> **Activity**: Could you write out the lines below exactly, beginning with the first and finishing with the one that contains "Лекции от IT-специалистов"?

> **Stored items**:
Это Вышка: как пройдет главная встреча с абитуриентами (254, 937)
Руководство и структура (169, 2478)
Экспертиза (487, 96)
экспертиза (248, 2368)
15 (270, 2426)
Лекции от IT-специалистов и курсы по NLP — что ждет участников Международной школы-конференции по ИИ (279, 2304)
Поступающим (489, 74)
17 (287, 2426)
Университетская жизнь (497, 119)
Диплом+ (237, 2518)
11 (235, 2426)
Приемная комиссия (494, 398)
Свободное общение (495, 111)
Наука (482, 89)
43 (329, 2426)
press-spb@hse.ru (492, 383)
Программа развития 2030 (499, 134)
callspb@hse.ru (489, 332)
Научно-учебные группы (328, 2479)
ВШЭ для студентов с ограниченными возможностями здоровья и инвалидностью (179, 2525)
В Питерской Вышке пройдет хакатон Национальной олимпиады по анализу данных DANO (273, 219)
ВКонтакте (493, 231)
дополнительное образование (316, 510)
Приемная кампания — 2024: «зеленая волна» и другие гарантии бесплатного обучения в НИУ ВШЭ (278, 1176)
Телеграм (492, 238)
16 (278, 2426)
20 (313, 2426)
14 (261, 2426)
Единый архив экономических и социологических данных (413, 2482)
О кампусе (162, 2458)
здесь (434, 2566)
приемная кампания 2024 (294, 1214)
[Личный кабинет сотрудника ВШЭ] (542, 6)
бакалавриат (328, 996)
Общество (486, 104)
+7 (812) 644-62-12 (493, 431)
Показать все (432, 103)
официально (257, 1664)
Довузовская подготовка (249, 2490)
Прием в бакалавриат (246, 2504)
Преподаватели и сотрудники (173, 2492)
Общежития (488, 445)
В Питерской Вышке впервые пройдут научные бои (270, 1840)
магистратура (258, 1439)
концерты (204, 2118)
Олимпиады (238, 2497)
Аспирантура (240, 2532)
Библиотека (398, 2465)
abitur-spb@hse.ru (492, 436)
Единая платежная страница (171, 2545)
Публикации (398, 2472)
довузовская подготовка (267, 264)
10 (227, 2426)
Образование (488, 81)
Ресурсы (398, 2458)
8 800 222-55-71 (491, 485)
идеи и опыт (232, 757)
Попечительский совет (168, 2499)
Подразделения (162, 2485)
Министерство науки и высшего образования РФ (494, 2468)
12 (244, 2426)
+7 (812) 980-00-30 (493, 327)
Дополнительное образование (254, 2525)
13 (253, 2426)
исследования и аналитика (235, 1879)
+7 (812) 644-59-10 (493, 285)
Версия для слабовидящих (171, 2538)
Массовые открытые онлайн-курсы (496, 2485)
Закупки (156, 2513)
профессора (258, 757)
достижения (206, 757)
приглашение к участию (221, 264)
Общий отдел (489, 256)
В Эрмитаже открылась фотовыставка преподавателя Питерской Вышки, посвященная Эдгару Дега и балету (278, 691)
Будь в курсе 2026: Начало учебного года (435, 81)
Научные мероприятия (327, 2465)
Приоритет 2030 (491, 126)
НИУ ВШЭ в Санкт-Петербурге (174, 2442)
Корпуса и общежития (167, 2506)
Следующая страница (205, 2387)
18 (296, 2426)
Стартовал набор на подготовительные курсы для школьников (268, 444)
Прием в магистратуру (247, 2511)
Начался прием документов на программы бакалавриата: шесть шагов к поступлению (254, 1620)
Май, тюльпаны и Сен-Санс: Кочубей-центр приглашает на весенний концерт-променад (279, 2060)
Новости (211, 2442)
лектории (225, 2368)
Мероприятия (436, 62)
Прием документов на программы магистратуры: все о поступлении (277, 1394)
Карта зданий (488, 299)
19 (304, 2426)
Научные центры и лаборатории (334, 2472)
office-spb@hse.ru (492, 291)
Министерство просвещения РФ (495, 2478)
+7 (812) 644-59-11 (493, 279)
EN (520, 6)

> **Solved problem**:
Это Вышка: как пройдет главная встреча с абитуриентами (254, 937)
Руководство и структура (169, 2478)
Экспертиза (487, 96)
экспертиза (248, 2368)
15 (270, 2426)
Лекции от IT-специалистов и курсы по NLP — что ждет участников Международной школы-конференции по ИИ (279, 2304)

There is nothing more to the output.